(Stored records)
○ ○ ○
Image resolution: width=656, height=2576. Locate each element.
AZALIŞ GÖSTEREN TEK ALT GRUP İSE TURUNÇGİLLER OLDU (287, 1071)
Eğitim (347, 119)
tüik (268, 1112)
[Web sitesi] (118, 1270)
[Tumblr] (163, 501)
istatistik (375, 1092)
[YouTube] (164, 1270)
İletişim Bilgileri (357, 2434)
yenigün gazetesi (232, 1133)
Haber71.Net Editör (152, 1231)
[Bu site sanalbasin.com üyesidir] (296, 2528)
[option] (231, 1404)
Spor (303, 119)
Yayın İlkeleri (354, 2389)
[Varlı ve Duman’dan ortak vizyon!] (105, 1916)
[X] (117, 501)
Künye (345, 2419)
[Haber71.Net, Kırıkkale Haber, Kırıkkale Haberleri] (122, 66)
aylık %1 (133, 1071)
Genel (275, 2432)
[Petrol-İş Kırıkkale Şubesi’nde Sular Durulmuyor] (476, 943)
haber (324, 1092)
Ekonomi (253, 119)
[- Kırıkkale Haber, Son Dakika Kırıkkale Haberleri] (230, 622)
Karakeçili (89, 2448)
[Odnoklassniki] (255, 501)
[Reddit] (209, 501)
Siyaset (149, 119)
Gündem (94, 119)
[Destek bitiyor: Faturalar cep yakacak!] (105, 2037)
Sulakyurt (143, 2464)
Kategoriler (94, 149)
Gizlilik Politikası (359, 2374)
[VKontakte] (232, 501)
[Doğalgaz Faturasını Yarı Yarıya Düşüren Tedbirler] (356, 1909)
○ ○ ○
## What you need to do
Search the data for "Spor (303, 119)". Beginning with that line, set down every line through the last exactly.

## Your solution
Spor (303, 119)
Yayın İlkeleri (354, 2389)
[Varlı ve Duman’dan ortak vizyon!] (105, 1916)
[X] (117, 501)
Künye (345, 2419)
[Haber71.Net, Kırıkkale Haber, Kırıkkale Haberleri] (122, 66)
aylık %1 (133, 1071)
Genel (275, 2432)
[Petrol-İş Kırıkkale Şubesi’nde Sular Durulmuyor] (476, 943)
haber (324, 1092)
Ekonomi (253, 119)
[- Kırıkkale Haber, Son Dakika Kırıkkale Haberleri] (230, 622)
Karakeçili (89, 2448)
[Odnoklassniki] (255, 501)
[Reddit] (209, 501)
Siyaset (149, 119)
Gündem (94, 119)
[Destek bitiyor: Faturalar cep yakacak!] (105, 2037)
Sulakyurt (143, 2464)
Kategoriler (94, 149)
Gizlilik Politikası (359, 2374)
[VKontakte] (232, 501)
[Doğalgaz Faturasını Yarı Yarıya Düşüren Tedbirler] (356, 1909)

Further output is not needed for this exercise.